[Document extract]

نوع مقاله : مقاله پژوهشی
نویسندگان
1 دانشجوی دکتری مدیریت دولتی، گروه مدیریت، واحد زاهدان، دانشگاه آزاد اسلامی، زاهدان، ایران.
2 استاد گروه مدیریت دولتی، دانشکده اقتصاد و علوم اداری، دانشگاه سیستان و بلوچستان، زاهدان، ایران.
چکیده
کلیدواژهها
عنوان مقاله [English]
نویسندگان [English]
Abstract
This study aims to design and explicate a comprehensive model of employee empowerment for Zahedan Municipality using a meta-synthesis approach. The research is applied in purpose and documentary in data collection, employing qualitative synthesis of prior evidence. Through a systematic search of academic databases and specialized search engines using empowerment-related keywords, 387 records were initially identified. After removing duplicates and applying inclusion/exclusion criteria along with methodological quality screening, 91 studies were retained for qualitative analysis. Data were extracted and organized through coding and thematic integration using ATLAS.ti, and coding reliability was assessed using Cohen’s kappa. To determine the relative importance of extracted components, Shannon entropy weighting was employed. Findings indicate that employee empowerment is a multi-level phenomenon that can be explained across four levels—individual, team, organizational, and environmental.

[/Document extract]
[Provided material]

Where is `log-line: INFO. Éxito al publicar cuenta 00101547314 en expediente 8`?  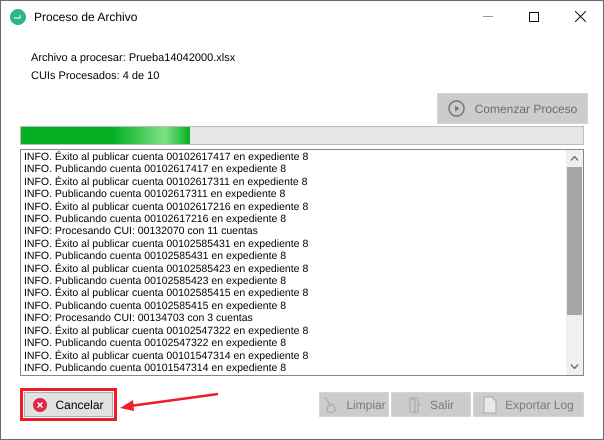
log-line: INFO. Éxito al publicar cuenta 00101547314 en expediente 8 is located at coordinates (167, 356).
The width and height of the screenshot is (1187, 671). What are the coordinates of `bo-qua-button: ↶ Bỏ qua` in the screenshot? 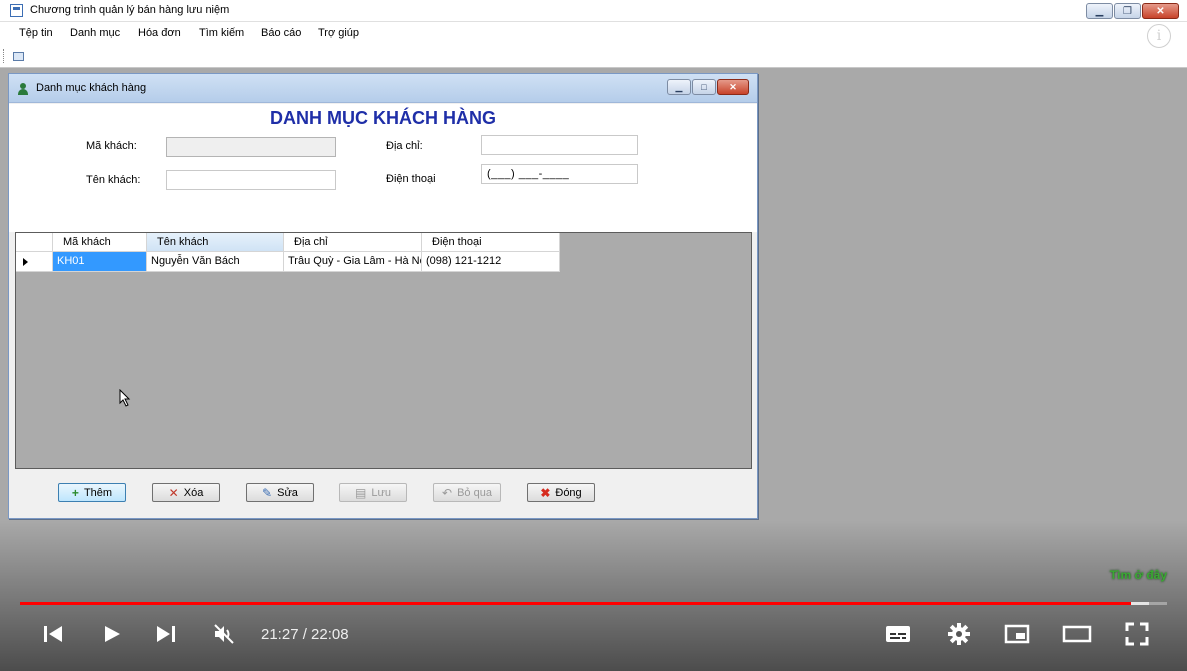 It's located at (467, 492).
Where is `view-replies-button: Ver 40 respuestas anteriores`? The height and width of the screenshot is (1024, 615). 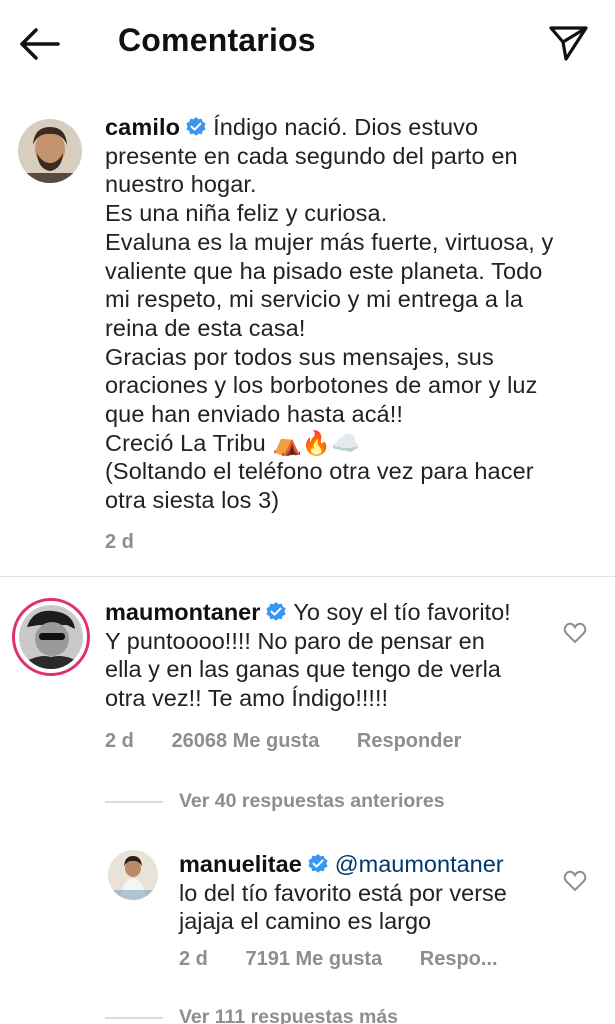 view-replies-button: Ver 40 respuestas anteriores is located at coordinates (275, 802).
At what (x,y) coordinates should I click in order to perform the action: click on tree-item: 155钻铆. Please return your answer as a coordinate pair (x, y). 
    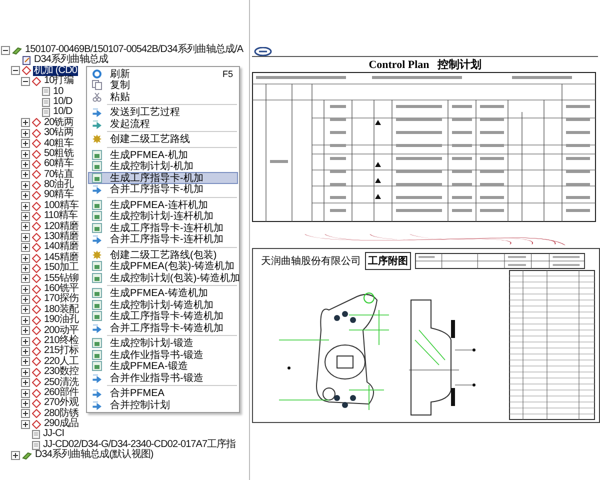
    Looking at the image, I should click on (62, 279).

[/Provided material]

According to the abstract on employee empowerment, why did the researchers apply Shannon entropy weighting? Answer in one to three sentences. The lines are separate material with no connection to the abstract on employee empowerment.

Task result:
Shannon entropy weighting was applied to determine the relative importance of the components extracted from the studies.